### Page extract
+++
Automakers are popping corks again in the New Year: More Americans bought a new car in 2016 than any year in history. And while a few storm clouds threaten to dampen the sales picnic, most economists see sales staying near record highs in the year to come.
According to Automotive News, consumers parked 17.54 million new cars in their driveways in 2016, squeaking past the 2015 record by just 56,000 units. Nothing could stop buyers, even as the price of the average new car reached a record $35,309 in December, according to Kelly Blue Book—a $520 jump from the final month of 2015.
Sales sprinted to the December finish and reached an annualized adjusted rate of 18.38 million, the fifth-best month of all time. Automakers such as BMW and Volkswagen—which plunked a respective $5,800 and $4,400 in incentives on the hood of every new model, according to ALG—pulled out all the stops to get people in the holiday shopping mood.
+++
### Task list
a: Answer these questions using the article on 2016 new-car sales.
(i) According to Automotive News, how many new cars did consumers buy in 2016?
(ii) What was the price of the average new car in December, according to Kelly Blue Book?
(iii) How much in incentives did BMW put on every new model, according to ALG?
b: Retype the article on 2016 new-car sales word for word, from "Automakers are popping" down to "year to come.".
+++
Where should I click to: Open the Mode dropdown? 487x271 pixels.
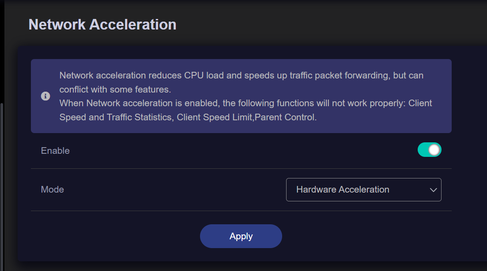[x=363, y=189]
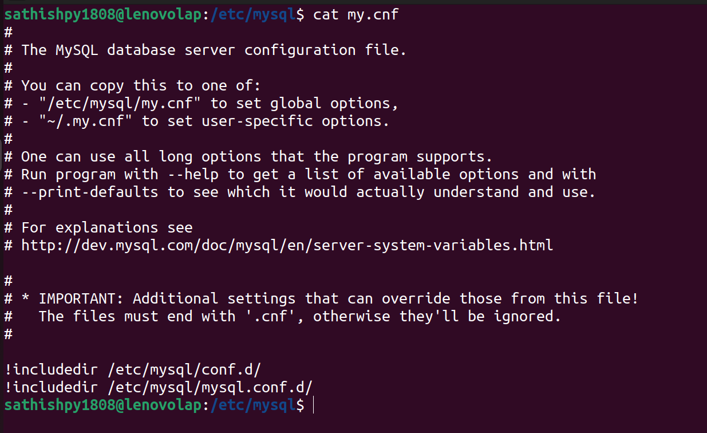Click the '!includedir /etc/mysql/conf.d/' line
This screenshot has width=707, height=433.
point(133,369)
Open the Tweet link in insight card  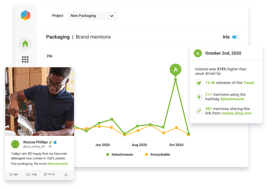pyautogui.click(x=249, y=83)
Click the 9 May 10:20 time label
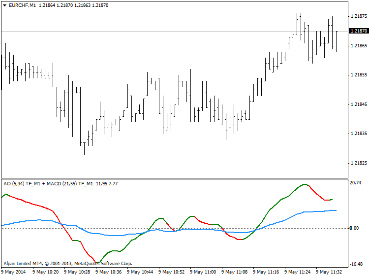The width and height of the screenshot is (369, 276). [47, 272]
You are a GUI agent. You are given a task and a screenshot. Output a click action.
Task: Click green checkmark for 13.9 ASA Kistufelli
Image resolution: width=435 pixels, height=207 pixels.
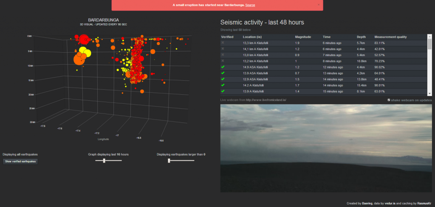point(223,73)
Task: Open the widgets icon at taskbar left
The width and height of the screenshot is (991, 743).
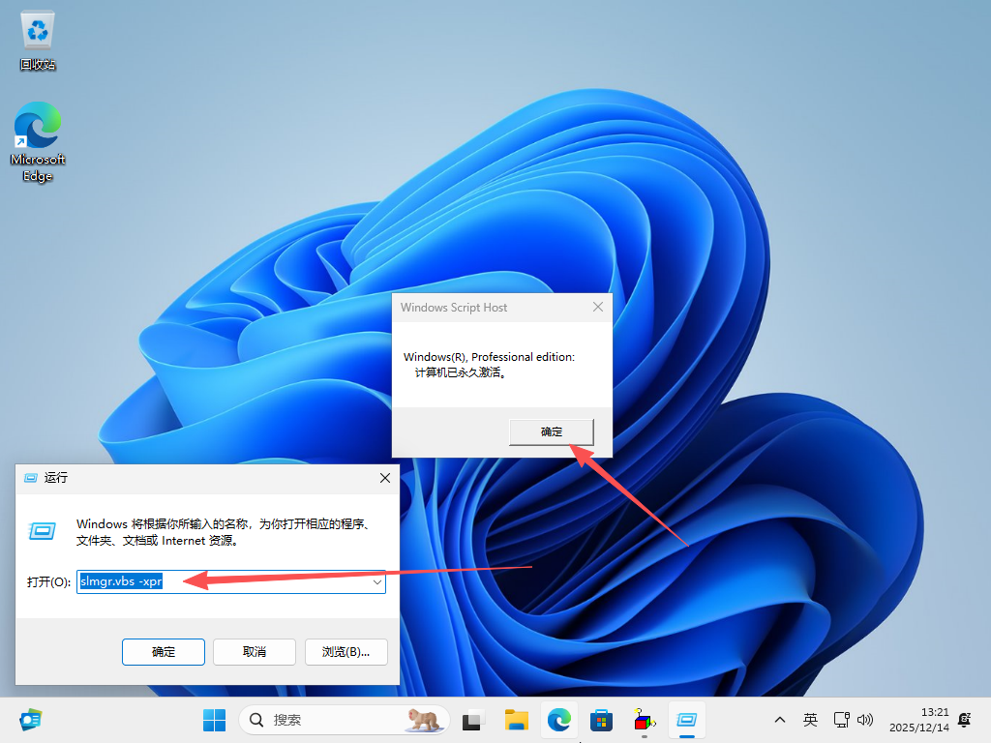Action: coord(31,720)
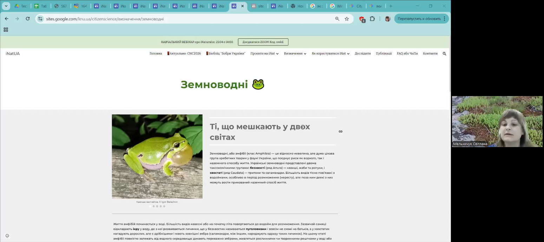Image resolution: width=544 pixels, height=242 pixels.
Task: Go to the 'Публікації' menu item
Action: coord(384,53)
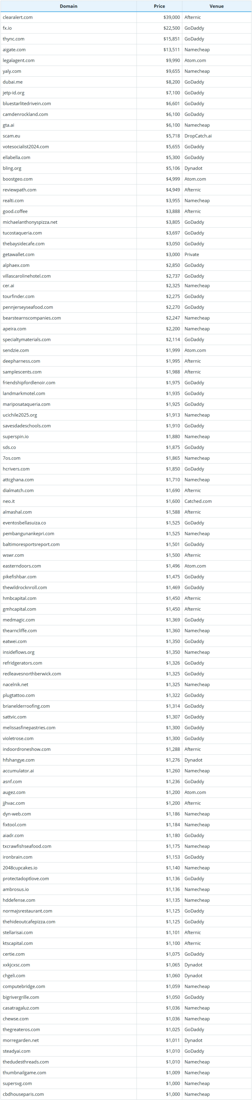The height and width of the screenshot is (1100, 252).
Task: Click wswr.com in the table
Action: [x=13, y=555]
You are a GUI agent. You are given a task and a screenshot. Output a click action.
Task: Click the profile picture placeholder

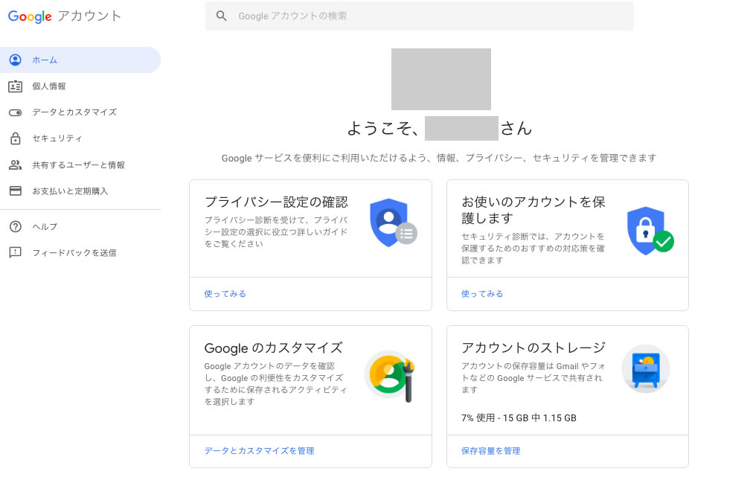pos(440,79)
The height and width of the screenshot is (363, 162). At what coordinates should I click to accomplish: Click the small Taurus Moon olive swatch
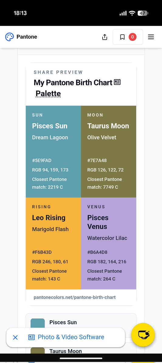click(x=38, y=351)
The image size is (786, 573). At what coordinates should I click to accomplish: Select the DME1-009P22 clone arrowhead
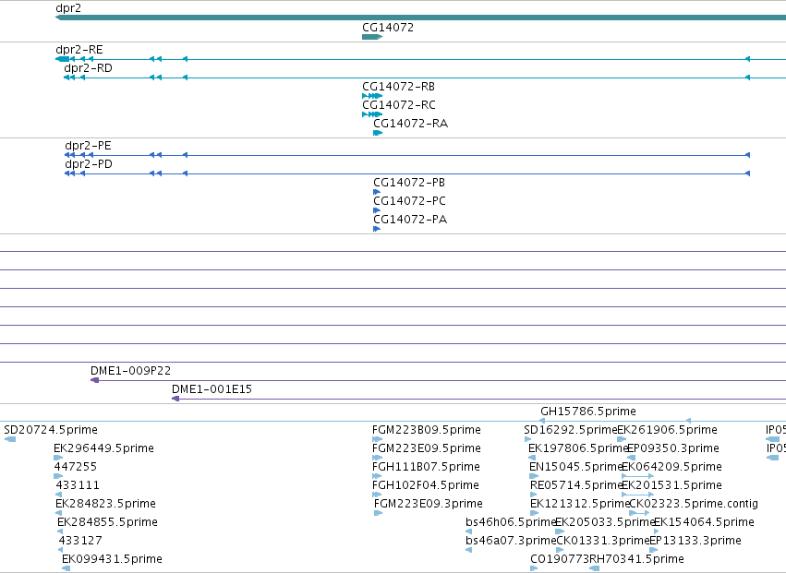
+++
### Responses
a:
(i) 17.54 million
(ii) $35,309
(iii) $5,800

b:
Automakers are popping corks again in the New Year: More Americans bought a new car in 2016 than any year in history. And while a few storm clouds threaten to dampen the sales picnic, most economists see sales staying near record highs in the year to come.